El hermano portero se apresuró a obedecer.
Los monjes se dirigieron procesionalmente hacia la capilla, pero al pasar ante la puerta del convento, que estaba abierta de par en par, el hermano Lubin, impulsado por el demonio del orgullo, empuñó el caldero y lo llevó a la calle escoltado por su inseparable Teobaldo.
Allí, gritando más que nunca y apoyado por su compañero, proclamó el milagro.
—¡Yo he echado el agua! —vociferaba Lubin.
—¡Mirad, mirad, es sangre! —decía Teobaldo.
Y detrás, la comunidad entera entonaba el «Te Deum».
En algunos instantes se congregó enorme multitud alrededor del caldero. Por una coincidencia que debemos señalar, tan sólo en las primeras filas de aquella multitud había una veintena de gentilhombres de Catalina de Médicis, y entre ellos Maurevert.
Estos fueron los primeros en gritar:
—¡Es realmente sangre! ¡Milagro!
Algunas mujeres del pueblo pudieron acercarse lo bastante para mirar. Dos de ellas se desvanecieron de emoción y las otras cayeron de rodillas.
Entonces todos los espectadores se arrodillaron y el pueblo empezó a gritar:
—¡Milagro! ¡Milagro!
En aquel momento dos vigorosos monjes cogieron el caldero y se lo llevaron al interior del convento, adonde Teobaldo arrastró asimismo a Lubin.
La puerta fue cerrada, pero el pueblo, oyendo el «Te Deum» y las campanas que repicaban alegremente, continuó gritando:
—¡Milagro! ¡Milagro!
—¡Viva la misa! —exclamó una voz que consiguió dominar el tumulto.
—¡Mueran los herejes! —Vociferaron los gentilhombres.
—¡Mueran los hugonotes! ¡Viva Guisa! ¡Viva la misa! ¡Mueran los hugonotes!
—¡Aquí hay uno! —gritó la voz que fue la primera en gritar «¡Viva la misa!».
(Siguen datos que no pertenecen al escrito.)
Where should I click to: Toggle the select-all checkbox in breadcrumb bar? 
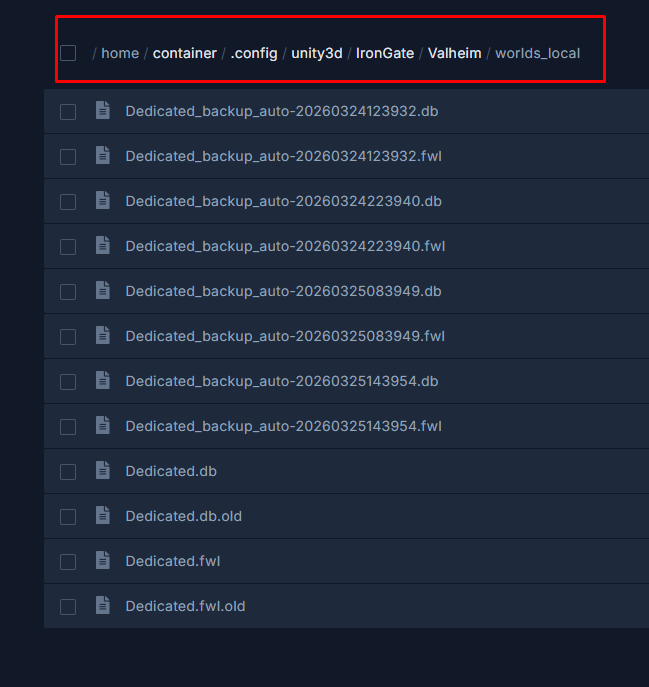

—¡De rodillas, de rodillas!
—Son dos.
—¡Matadlos!
La multitud, amenazadora, rodeó a dos jóvenes que avanzaban y que Maurevert señalaba con el dedo. En un instante se desencadenó alrededor de aquellos dos hombres una tempestad de amenazas; los brazos se levantaron sobre ellos, y las espadas y dagas salían de sus vainas.
Estaban perdidos.
En aquel momento se abrió de nuevo la puerta del convento.
Impulsado por su borrachera, el hermano Lubin se desprendió de los monjes que trataban de retenerlo y apareció a la multitud bendiciendo, murmurando incoherentes palabras y con los ojos llenos de lágrimas. Al ver al santo, por cuya virtud se había cambiado el agua en sangre, la multitud dobló la rodilla gritando:
—¡Milagro! ¡Milagro!
Lubin divisó entonces a los dos gentilhombres, que aprovechaban la libertad relativa que gozaban por un segundo para desenvainar sus espadas.
Entonces nuevas lágrimas inundaron el semblante de Lubin. Avanzó titubeando con los brazos abiertos, mientras que, respetuosamente, todos se apartaban para dejarle paso. Lubin, con la mirada vaga y sonriendo a través de sus lágrimas, murmuraba:
—¡Cómo!… ¡Es el querido señor de Pardaillán!… que me ha hecho beber… tan buen vino… en «La Adivinadora»… quiero abrazarlo. ¡Viva Baco!
—¡Milagro! ¡Milagro! —gritaban las gentes.